## [Task prompt]
Nothing but the lines from the one containing "Click the red IME pad icon" through the end of the entries below should appear in your answer, transcribed exactly; please drop the pictures.

Stored data:
——

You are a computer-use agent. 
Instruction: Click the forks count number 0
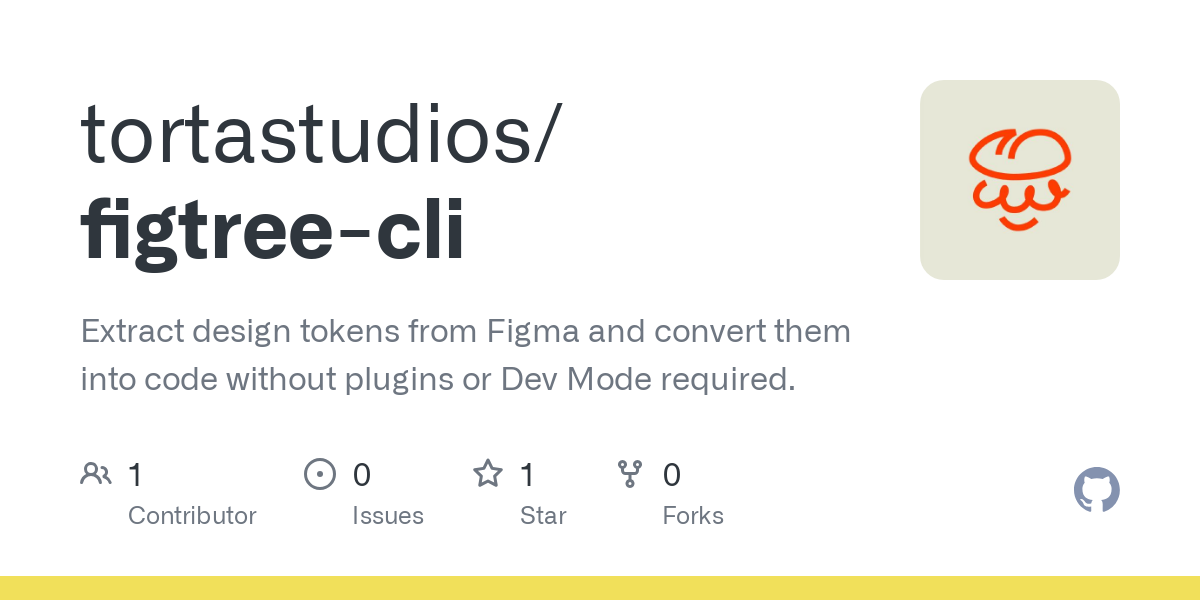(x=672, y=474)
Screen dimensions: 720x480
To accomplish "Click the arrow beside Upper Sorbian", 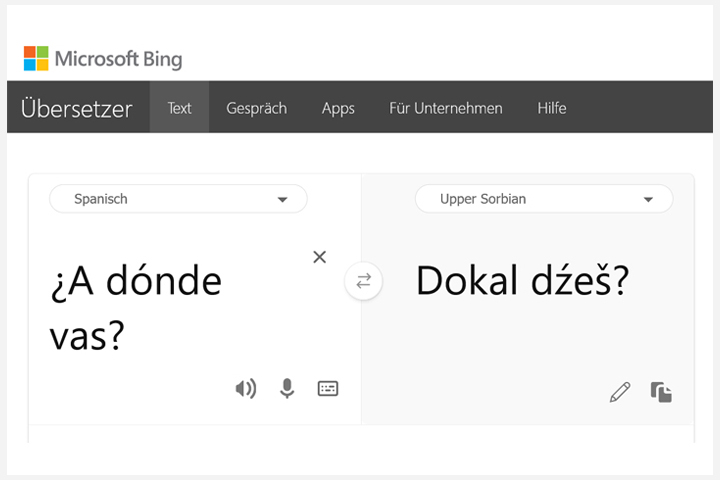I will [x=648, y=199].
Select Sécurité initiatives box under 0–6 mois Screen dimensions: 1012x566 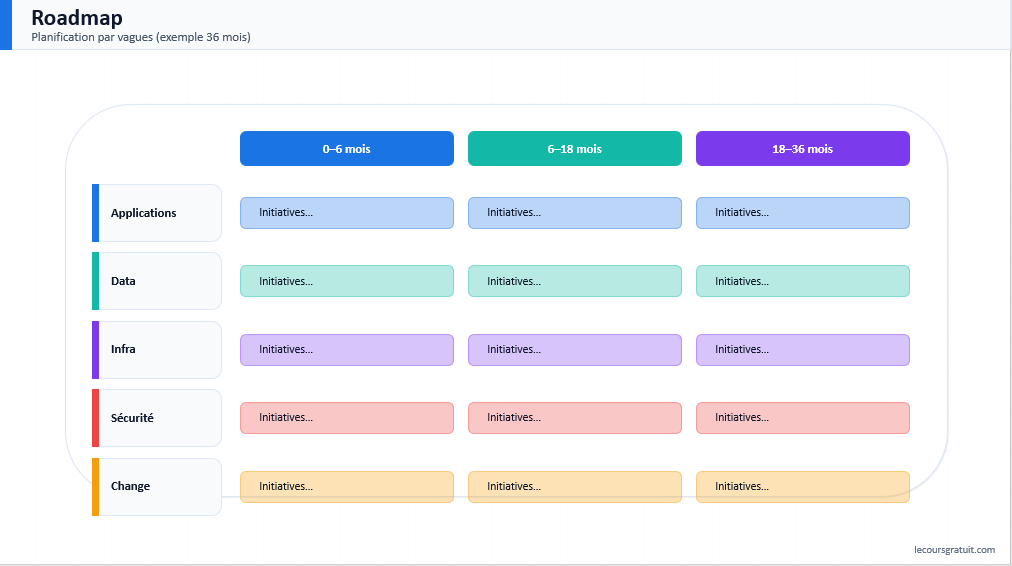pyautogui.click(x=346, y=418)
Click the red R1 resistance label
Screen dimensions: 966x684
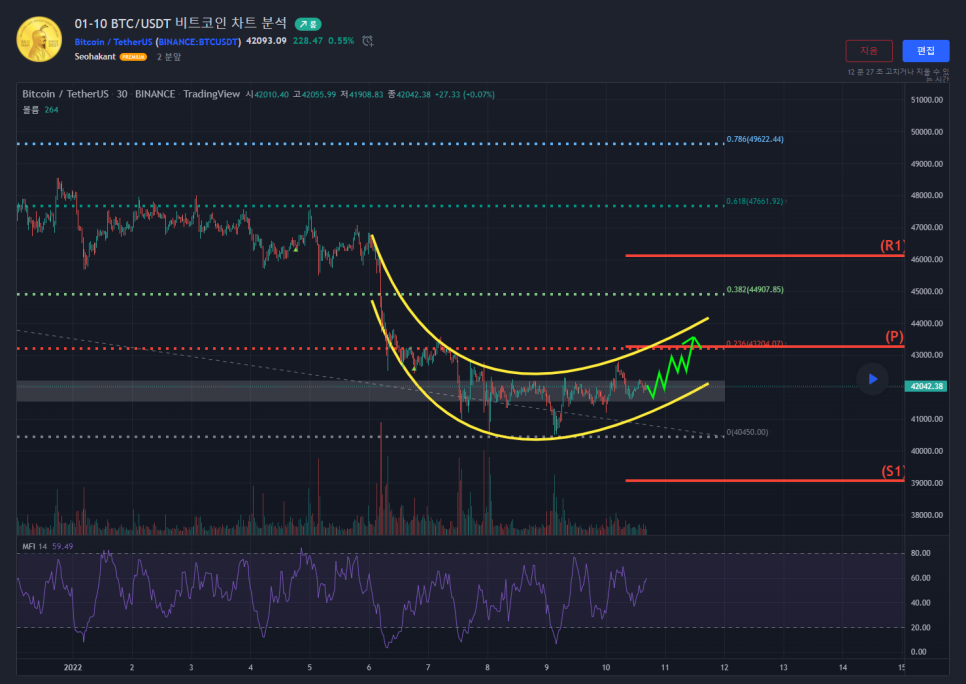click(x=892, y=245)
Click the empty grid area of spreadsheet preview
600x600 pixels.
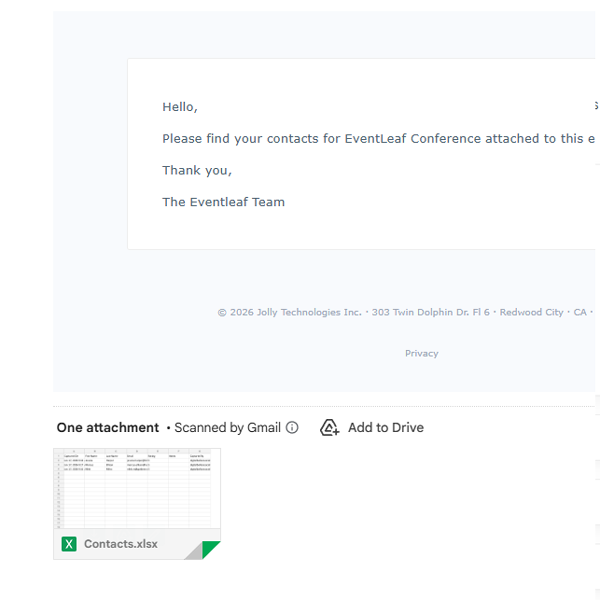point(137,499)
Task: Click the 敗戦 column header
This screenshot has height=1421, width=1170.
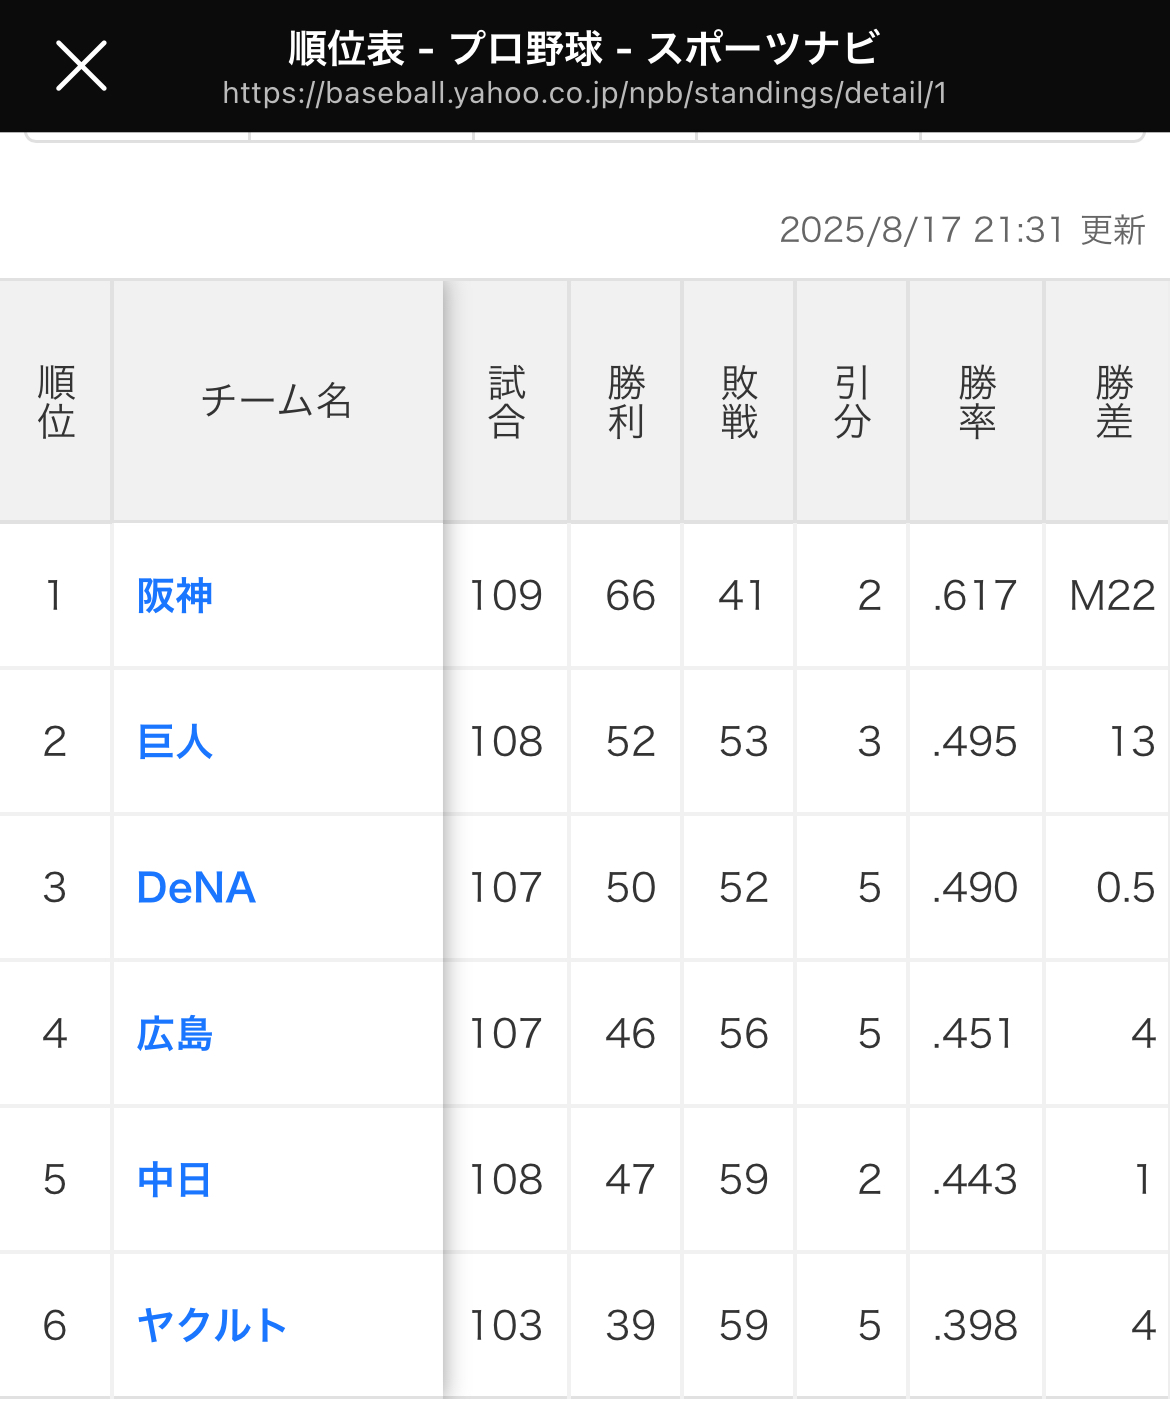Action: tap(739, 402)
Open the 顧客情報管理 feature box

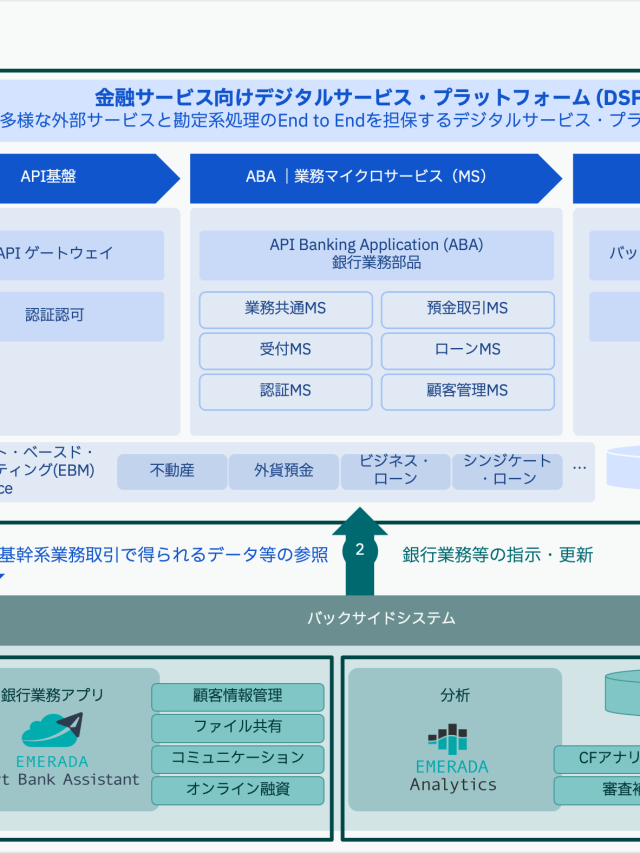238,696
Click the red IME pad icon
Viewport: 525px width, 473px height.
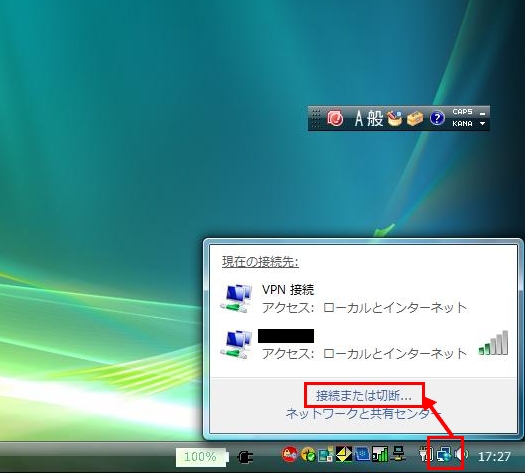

——

## [Reply]
Click the red IME pad icon
Viewport: 525px width, 473px height.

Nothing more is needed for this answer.